The private equity firm, in turn, came back with a revised offer of its own: an all-cash offer of AUD 2.00 per share; an all-scrip sale comprising 70% equity in the acquisition vehicle and 30% preference shares that could be redeemed against the acquisition vehicle; or a cash-and-scrip sale with an even split between the two. It was once again rebuffed.

Nitro claims to be one of only two software companies globally with a proven enterprise-grade software-as-a-service (SaaS) PDF productivity and e-signing platform. It has more than 2.8m licensed users and over 13,000 business customers in 155 countries. Customers include two-thirds of the Fortune 500.
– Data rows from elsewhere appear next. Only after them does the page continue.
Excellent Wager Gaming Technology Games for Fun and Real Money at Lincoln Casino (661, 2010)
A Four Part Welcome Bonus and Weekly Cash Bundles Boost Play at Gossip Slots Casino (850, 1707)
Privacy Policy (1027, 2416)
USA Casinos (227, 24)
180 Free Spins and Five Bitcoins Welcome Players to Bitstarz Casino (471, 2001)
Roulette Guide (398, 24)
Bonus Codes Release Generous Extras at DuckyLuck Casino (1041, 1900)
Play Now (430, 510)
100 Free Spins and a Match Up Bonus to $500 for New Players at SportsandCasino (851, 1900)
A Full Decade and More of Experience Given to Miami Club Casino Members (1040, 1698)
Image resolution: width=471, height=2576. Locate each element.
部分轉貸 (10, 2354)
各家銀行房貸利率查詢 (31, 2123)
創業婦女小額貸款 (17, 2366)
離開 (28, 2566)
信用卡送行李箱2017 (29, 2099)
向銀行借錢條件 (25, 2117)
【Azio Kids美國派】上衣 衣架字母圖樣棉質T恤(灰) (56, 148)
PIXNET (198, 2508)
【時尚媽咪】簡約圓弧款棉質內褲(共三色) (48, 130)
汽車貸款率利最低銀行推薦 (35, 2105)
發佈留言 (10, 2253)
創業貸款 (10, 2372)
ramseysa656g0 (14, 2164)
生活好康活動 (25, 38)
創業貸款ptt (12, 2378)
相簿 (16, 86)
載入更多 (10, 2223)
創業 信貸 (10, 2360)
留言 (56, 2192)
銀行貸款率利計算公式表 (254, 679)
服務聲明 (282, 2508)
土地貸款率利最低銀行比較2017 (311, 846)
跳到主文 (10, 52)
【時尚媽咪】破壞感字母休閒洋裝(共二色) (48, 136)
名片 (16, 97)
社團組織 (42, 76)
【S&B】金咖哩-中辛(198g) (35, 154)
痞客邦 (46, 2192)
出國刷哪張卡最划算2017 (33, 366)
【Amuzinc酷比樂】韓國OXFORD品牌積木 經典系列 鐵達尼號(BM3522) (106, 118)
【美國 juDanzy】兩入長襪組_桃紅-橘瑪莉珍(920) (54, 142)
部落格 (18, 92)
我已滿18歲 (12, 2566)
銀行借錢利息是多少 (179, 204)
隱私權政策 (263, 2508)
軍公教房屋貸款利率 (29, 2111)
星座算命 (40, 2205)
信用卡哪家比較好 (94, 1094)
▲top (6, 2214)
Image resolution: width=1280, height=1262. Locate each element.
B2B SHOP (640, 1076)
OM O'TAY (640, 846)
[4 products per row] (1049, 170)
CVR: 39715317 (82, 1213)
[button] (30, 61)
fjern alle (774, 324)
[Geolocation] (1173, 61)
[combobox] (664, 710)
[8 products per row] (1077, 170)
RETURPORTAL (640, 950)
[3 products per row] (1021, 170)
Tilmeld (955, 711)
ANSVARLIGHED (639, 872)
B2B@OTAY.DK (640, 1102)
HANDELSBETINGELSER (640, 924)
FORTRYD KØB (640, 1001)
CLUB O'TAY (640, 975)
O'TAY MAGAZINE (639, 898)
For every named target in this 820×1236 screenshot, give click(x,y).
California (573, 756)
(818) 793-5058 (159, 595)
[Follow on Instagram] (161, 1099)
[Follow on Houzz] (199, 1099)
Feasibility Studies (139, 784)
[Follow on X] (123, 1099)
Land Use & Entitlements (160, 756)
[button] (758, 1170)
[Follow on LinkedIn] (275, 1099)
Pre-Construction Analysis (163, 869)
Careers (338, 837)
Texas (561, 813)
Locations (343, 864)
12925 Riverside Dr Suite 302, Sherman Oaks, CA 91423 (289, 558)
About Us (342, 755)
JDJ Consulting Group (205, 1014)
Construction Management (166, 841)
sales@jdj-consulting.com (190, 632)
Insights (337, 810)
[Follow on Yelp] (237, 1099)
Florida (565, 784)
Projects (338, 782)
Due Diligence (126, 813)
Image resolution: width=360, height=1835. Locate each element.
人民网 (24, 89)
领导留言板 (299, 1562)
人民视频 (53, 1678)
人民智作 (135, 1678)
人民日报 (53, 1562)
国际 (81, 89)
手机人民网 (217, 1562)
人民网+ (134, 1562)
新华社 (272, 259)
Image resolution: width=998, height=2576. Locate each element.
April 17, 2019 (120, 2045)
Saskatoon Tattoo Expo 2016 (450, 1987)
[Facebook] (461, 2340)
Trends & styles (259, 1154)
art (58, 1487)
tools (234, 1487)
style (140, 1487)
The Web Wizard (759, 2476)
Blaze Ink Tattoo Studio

Revenue reached USD 50.9m in 2021, up from USD 21.2m a year earlier, while the subscription share of overall revenue increased from 53% to 66%. EBITDA remained negative, widening from USD 6m to USD 18.6m, while a net loss increased from USD 7.5m to USD 21.7m. Annual recurring revenue rose from USD 28.5m to USD 40.1m, with a gross margin of 92%.

The company’s stock has gained more than 90% since Potentia first expressed interest in the asset. It closed on January 25 at AUD 2.17, which translates into a market capitalisation of around AUD 532m.